Die Bundesarbeitsgemeinschaft erfasst dagegen auch wohnungslose Menschen, die unter dem behördlichen Radar sind, weil sie sich beispielsweise selbst in Billigpensionen und Monteurswohnungen eingemietet haben oder ohne Mietvertrag auf Campingplätzen oder in Gartenanlagen leben.

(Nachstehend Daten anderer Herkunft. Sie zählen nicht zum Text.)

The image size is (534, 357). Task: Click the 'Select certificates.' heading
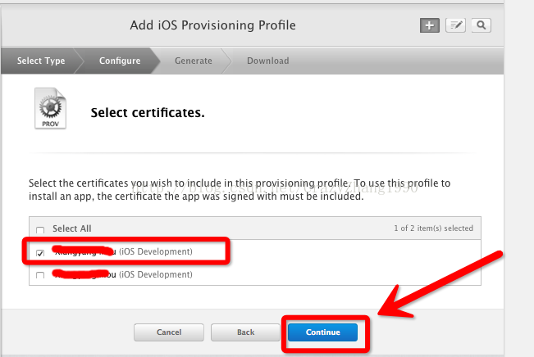(x=147, y=112)
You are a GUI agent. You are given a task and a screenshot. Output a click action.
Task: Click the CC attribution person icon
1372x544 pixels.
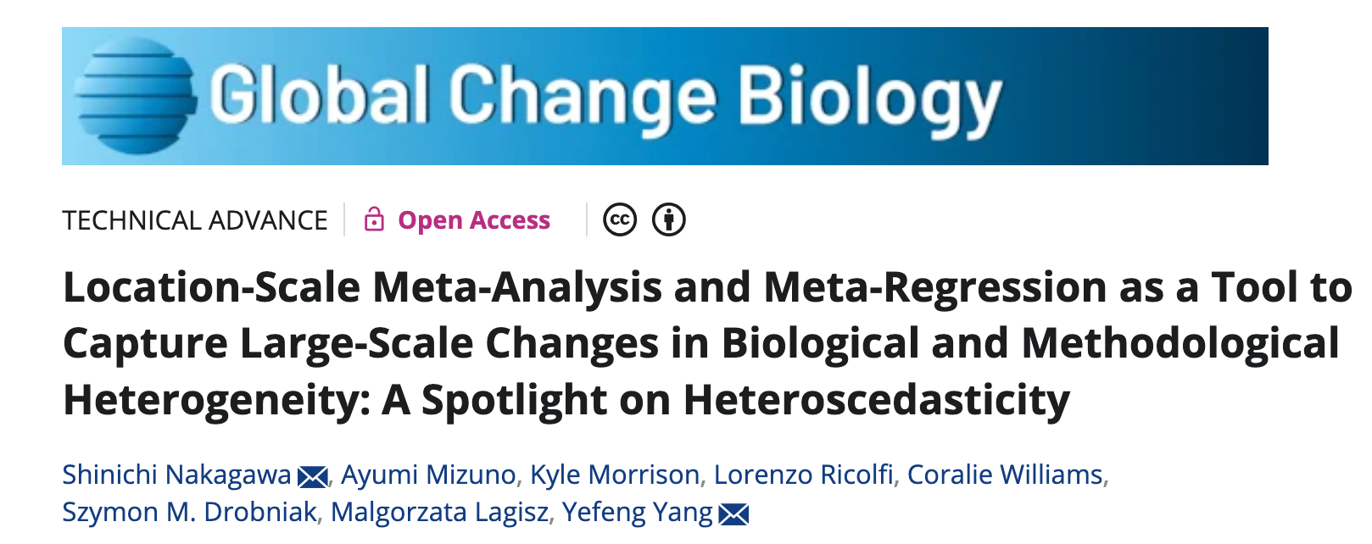(x=668, y=220)
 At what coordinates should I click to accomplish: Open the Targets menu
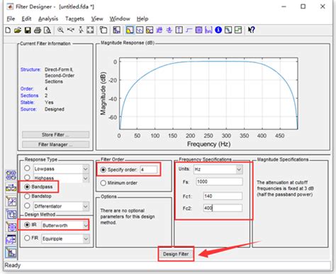point(74,18)
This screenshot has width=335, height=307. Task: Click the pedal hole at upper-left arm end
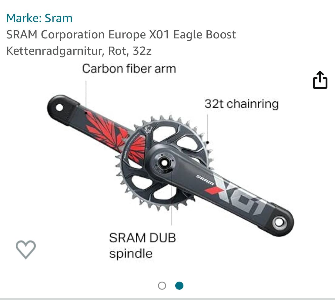pos(59,107)
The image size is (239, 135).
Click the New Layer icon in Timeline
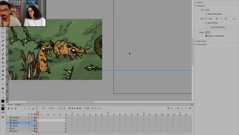click(9, 109)
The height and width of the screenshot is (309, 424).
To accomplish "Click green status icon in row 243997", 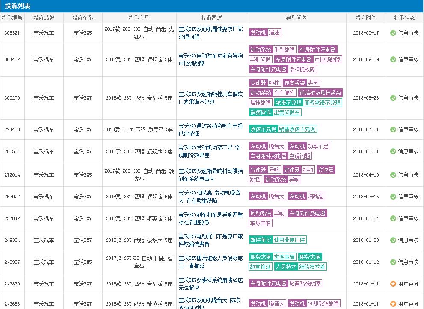I will point(393,262).

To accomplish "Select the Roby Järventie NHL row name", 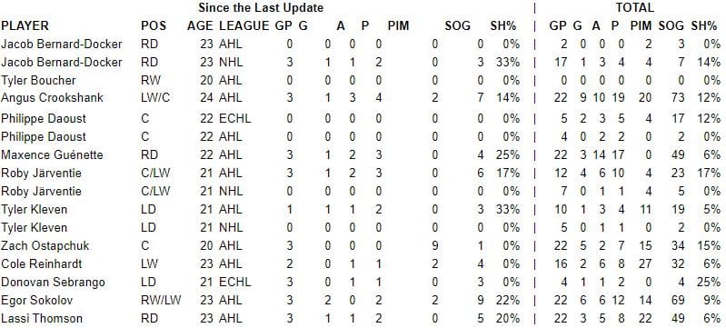I will (x=41, y=192).
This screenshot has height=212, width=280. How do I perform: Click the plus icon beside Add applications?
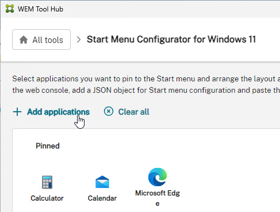point(17,112)
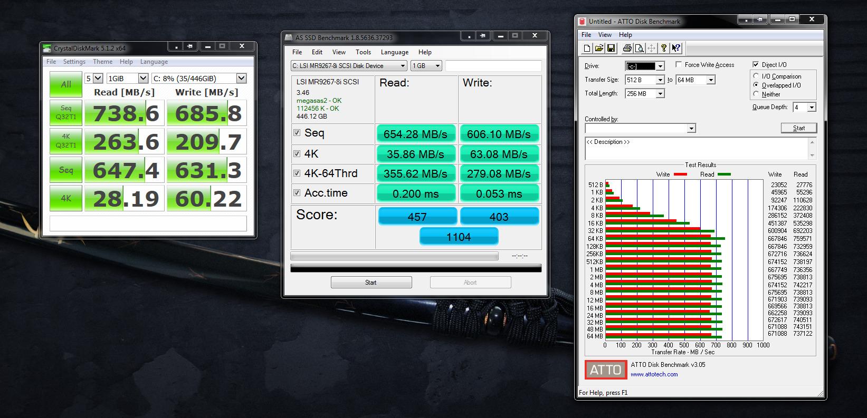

Mehr Sozialwohnungsbau gefordert
Die Vorsitzende der Bundesarbeitsgemeinschaft, Susanne Hahmann, sprach am Montag von alarmierenden Zahlen. „Die Wohnungslosigkeit in der Bundesrepublik Deutschland hat einen Höchststand erreicht und ein Ende ist nicht in Sicht“, warnte sie. Die Ursachen, zu wenig bezahlbarer Wohnraum, Armut und drohende Kürzungen im sozialen Sicherungssystem, seien bekannt: „Wenn Politik und Gesellschaft nicht entschieden gegensteuern, werden noch mehr Menschen ihr Zuhause verlieren.“ Dringend notwendig sei es, den Sozialwohnungsbau anzukurbeln und wirksame Maßnahmen zur Dämpfung der Mietpreisentwicklung zu ergreifen.